McCaffrey, Anne – The Coelura

“For anything,” she cried fervently, clinging to his hands.

“We must part. Anyone could see us. ‘Till tomorrow!”

He had pushed off, into the fast down lane before she noticed the difference about him. His right forearm and leg were no longer bent in ill-set lines. She was relieved for his sake, but she would have been content to see him in any condition.

She continued on to her apartment, her body and heart alive with the joy of having seen Murell and delivered her warning. She refused to consider the niggling doubt that Baythan was a far more accomplished tactician than a Caverna who had been sheltered from galactic-scale contingencies. It was only as she entered her reception room that she realized Murell had said enough to reassure her but left much unexplained, especially his presence in Blue City.

Part of that was answered when Trin, with obsequious excitement, presented her with a shallow rectangular box of highly polished and unusually ornamented bluewood. As soon as Caissa took it, she knew what it must contain. Glancing at Trin’s expectant face, she believed that Trin did, too.

“You did well to recall me, Trin.”

“The Lady Caissa will open the bluewood box?” Trin’s question quavered with expectation.

Caissa would have preferred privacy to savor the thrill of coelura but to deny Trin who had served her so long would have been ungracious, and uncharacteristic behavior in herself.

As her fingers fumbled with the intricately carved fastening of the box, they triggered the lock’s message.

“With this I discharge all debt.”

Caissa almost dropped the gift at the implacable tone of Murell’s voice.
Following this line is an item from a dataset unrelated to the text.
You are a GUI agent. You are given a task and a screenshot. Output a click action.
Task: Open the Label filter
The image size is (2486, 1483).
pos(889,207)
Had she not chanced to see and speak with him, that message, piercing her heart as it did despite their meeting, would have compelled her in honor never to open the box.

Now she could and did. Within the bluewood lay coelura fabric, palely quiescent until she touched the folds

“You must put it on immediately, Lady Caissa,” Trin said in an awed whisper. “Only then will the spin live!” She stepped back to indicate that only Caissa could touch the length.
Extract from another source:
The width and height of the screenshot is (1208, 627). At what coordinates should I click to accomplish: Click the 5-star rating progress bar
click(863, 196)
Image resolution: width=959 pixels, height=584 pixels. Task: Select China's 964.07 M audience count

Caissa experienced ambivalent feelings of reluctance and desire for an acquisition that she had never anticipated. With shaking hands, she put the box down and lifted out the delicate length of coelura spin. She glanced questioningly at the old dresser.

“Wrap it about your body. It will fit itself,” said Trin.
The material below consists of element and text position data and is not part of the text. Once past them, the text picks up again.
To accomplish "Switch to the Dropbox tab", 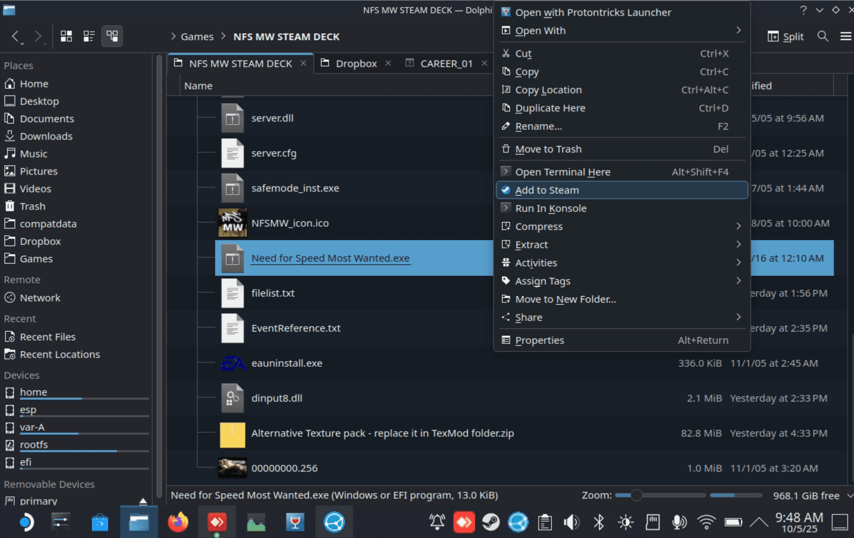I will (x=356, y=64).
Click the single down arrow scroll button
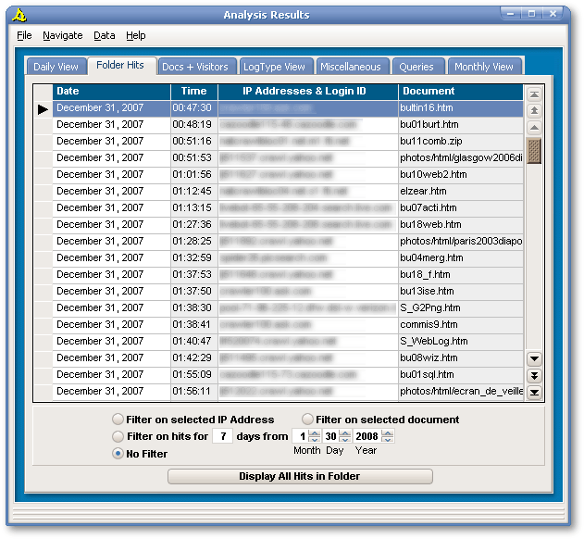Viewport: 584px width, 539px height. coord(534,358)
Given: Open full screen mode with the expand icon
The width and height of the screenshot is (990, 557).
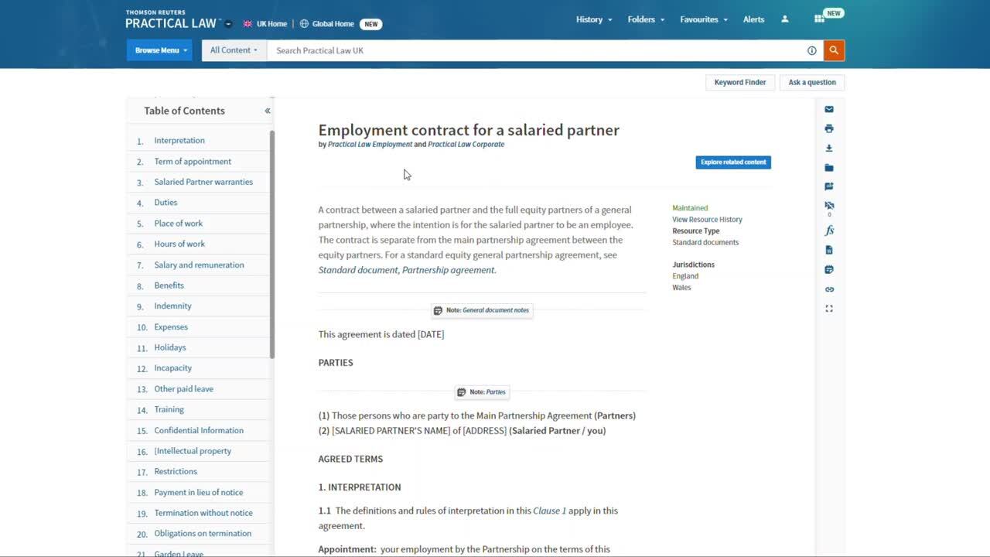Looking at the screenshot, I should pos(828,308).
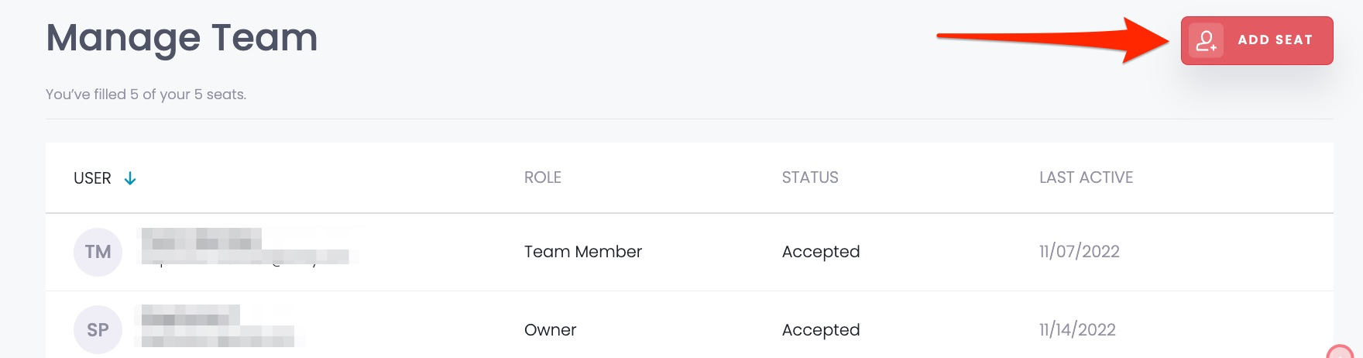Click the Team Member role cell
This screenshot has width=1363, height=358.
pos(583,252)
Caissa obeyed and suddenly the fabric was alive with shimmering color, smoothly creeping across her breasts and shoulders, snugging into her waist and down her hips to lap about her legs.

“Be ceremonial, Lady Caissa,” whispered Trin, her hands clasped tightly under her chin, her eyes enormous with delight in her grey face.

Regally, Caissa lifted her chin, squared her shoulders and pulled in her diaphragm, realizing for a fleeting miserable second that she copied that movement from her sire. Red spilled through the fabric and it ceased to cling to her legs but fell in graceful drapes to the floor. Then the color settled to echo the pattern of her heir-tattoo Caissa, with an arrogant expression, moved across the floor in the haughty gliding pace that she had been trained to assume for the greater ceremonials. So she would walk tomorrow. And in this robe!

She could not maintain that cold imperiousness for long, not with the exultation she felt. Laughing uninhibitedly, she started to twirl in gladness, revelling in the comfort of the coelura against her bare skin. The fabric responded to her mood in pulsing reds and purples, shot with cerulean blues, breaking into spontaneous patterns as her steps fell into different dance modes. She exercised a hundred while Trin laughed and applauded until, exhausted by her excess, Caissa collapsed on her bed. Now the gown sobered and lovingly warmed her.

“You’d best sleep in it tonight, Lady Caissa, so that it knows you, or tomorrow …” Trin’s expression was solemn. “If the Triads should learn that you’ve received a coelura robe…. Oh, I don’t know what I should do, my lady!” Trin’s hands pressed against her mouth in fear.

“No one will know, Trin. And they couldn’t take it from me if they did know,” replied Caissa staunchly. She hugged herself and coelura lapped protectingly over her forearms. “They can never take it from me!”